One of the perks of being a liberal is disdaining people who are not liberals. However, as of 1954, Trilling's dismissive attitude toward conservatives' intellectual landscape was painfully close to the truth.

Trilling wrote ten years after Friedrich Hayek's landmark counterattack against the left in his book "The Road to Serfdom." But that was a book with great impact on a relatively small number of people at the time, though its influence spread around the world over the years.

Trilling also wrote eight years before Milton Friedman's first book aimed at a popular audience — "Capitalism and Freedom" — and a quarter of a century before Rush Limbaugh pioneered conservative talk radio.

They say it is always darkest before the dawn. One year after Lionel Trilling's dismissal of conservative intellectual thought, William F. Buckley founded National Review, the first in a series of conservative journals of opinion that would build on its success.

In short, Bill Buckley revitalized conservatism, with his wit, his intellect, and his inimitable mannerisms that made him a TV icon as a guest on many programs, even before he created his own long-running program, "Firing Line."

────────────────

Problems to work on:
(1) In the records, from the line with "Task: Click the 450" through the end of the records, swap "monochrome" for "grayscale" and keep everything else the same. Leave out the pictures.
(2) Extend the passage on conservative thought after Lionel Trilling beyond its last sentence.
The passage and the records have no connection to each other.

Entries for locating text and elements
────────────────

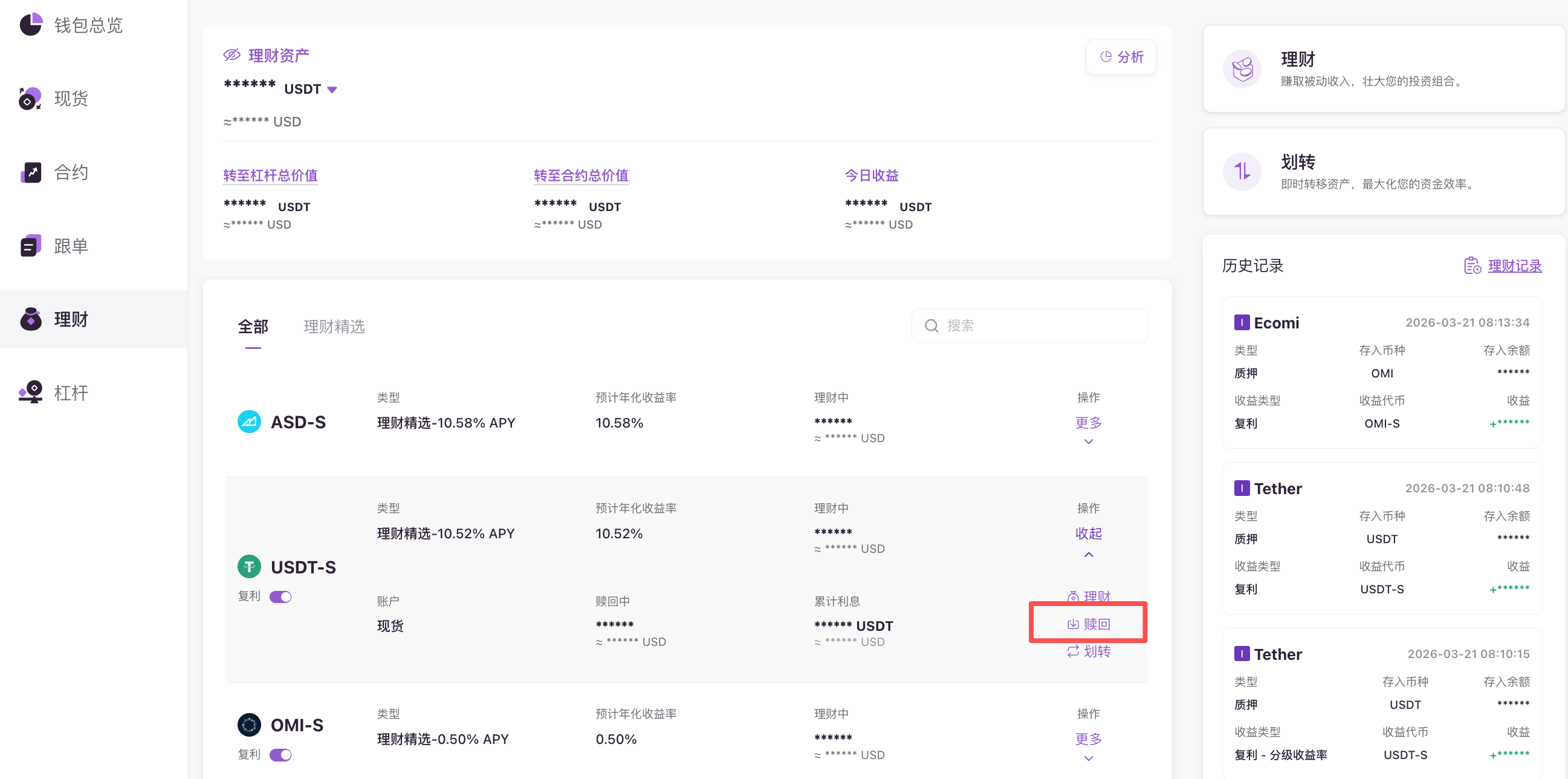This screenshot has height=779, width=1568.
Task: Click the ASD-S coin icon
Action: tap(249, 422)
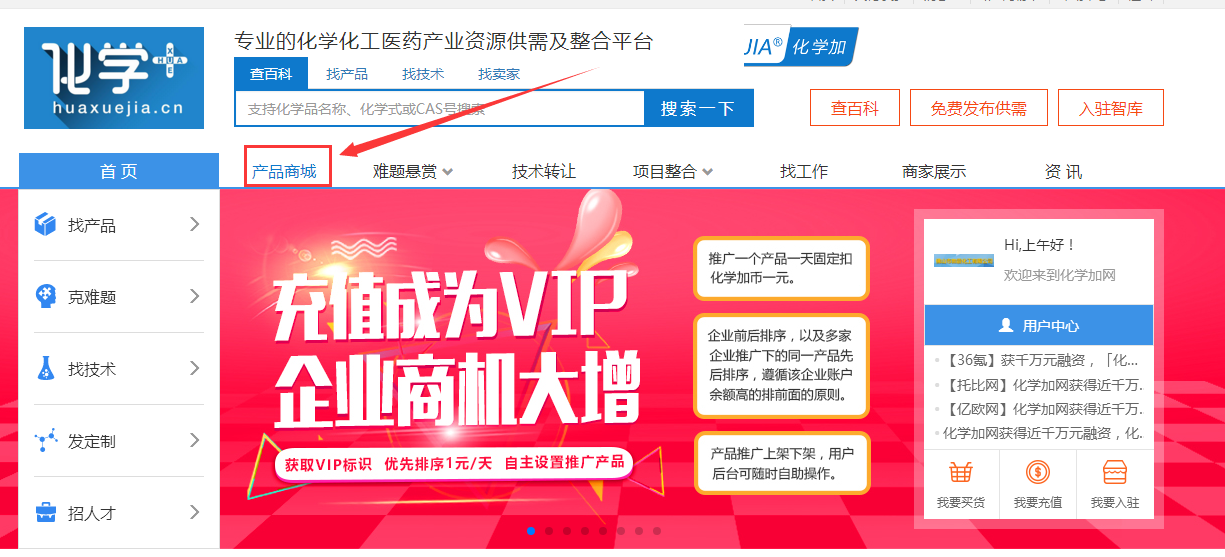The height and width of the screenshot is (557, 1225).
Task: Expand the 项目整合 dropdown arrow
Action: tap(708, 172)
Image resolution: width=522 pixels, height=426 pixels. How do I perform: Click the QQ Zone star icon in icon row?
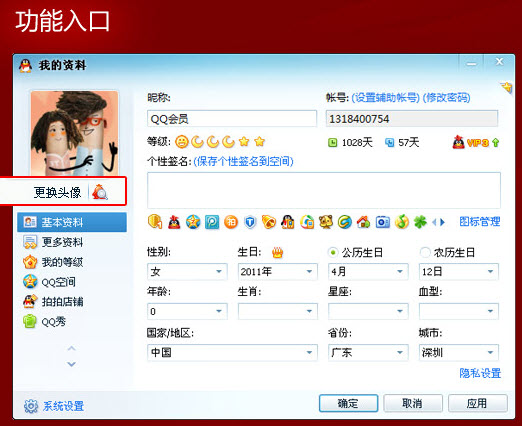pyautogui.click(x=193, y=222)
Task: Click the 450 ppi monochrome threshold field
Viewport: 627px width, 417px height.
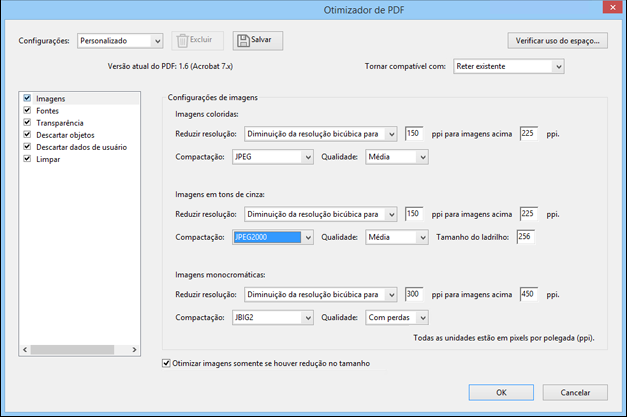Action: click(x=529, y=294)
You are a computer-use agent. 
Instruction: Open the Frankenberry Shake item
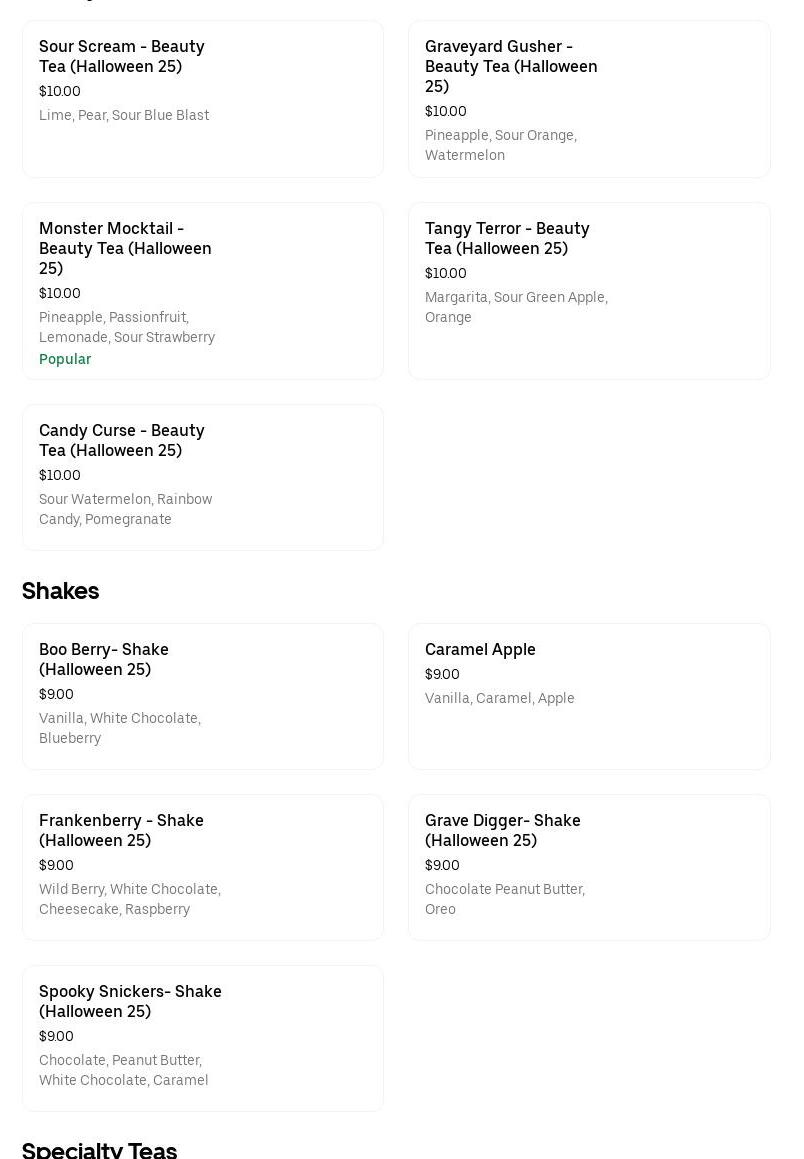click(x=202, y=867)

────────────────

Answers by task:
(1)
Task: Click the 450 ppi grayscale threshold field
Viewport: 627px width, 417px height.
Action: click(x=529, y=294)
You are a computer-use agent. 
Instruction: Open the Frankenberry Shake item
click(x=202, y=867)

(2)
Some people like to believe that objective forces shape history but the right person in the right place at the right time can change everything. William F. Buckley was that person when he burst on the scene at the nadir of conservative thought in the 1950s.

There were of course conservative journalists before Buckley, including irrepressible black conservative journalist George Schuyler who was writing decades before Bill Buckley.

In a similar vein, there were ballplayers who hit home runs before Babe Ruth, but not nearly as many home runs. William F. Buckley revolutionized the conservative intellectual scene as much as Babe Ruth revolutionized the way baseball was played.

Today we take it for granted that there are conservative journals of opinions like The Weekly Standard, The American Spectator, City Journal and of course the National Review.

We also take for granted that there are dozens of conservative talk radio programs, led by Rush Limbaugh and Sean Hannity, as well as conservative columnists like Charles Krauthammer, George Will and many others.

But these things didn't just happen.

Somebody had to lead the way and that somebody was William F. Buckley.

The difference today is more than quantitative. The way the liberal media operate is very different, now that there is a conservative media — not as large, but large enough to puncture the liberals' pretensions and expose what they conceal.

There was a time when Walter Cronkite's version of what was happening in Vietnam was enough to force a change in policy more disastrous than the Communist offensive which Cronkite depicted as a big loss to American military forces, when in fact the American military inflicted a crushing defeat on the Communist guerrillas.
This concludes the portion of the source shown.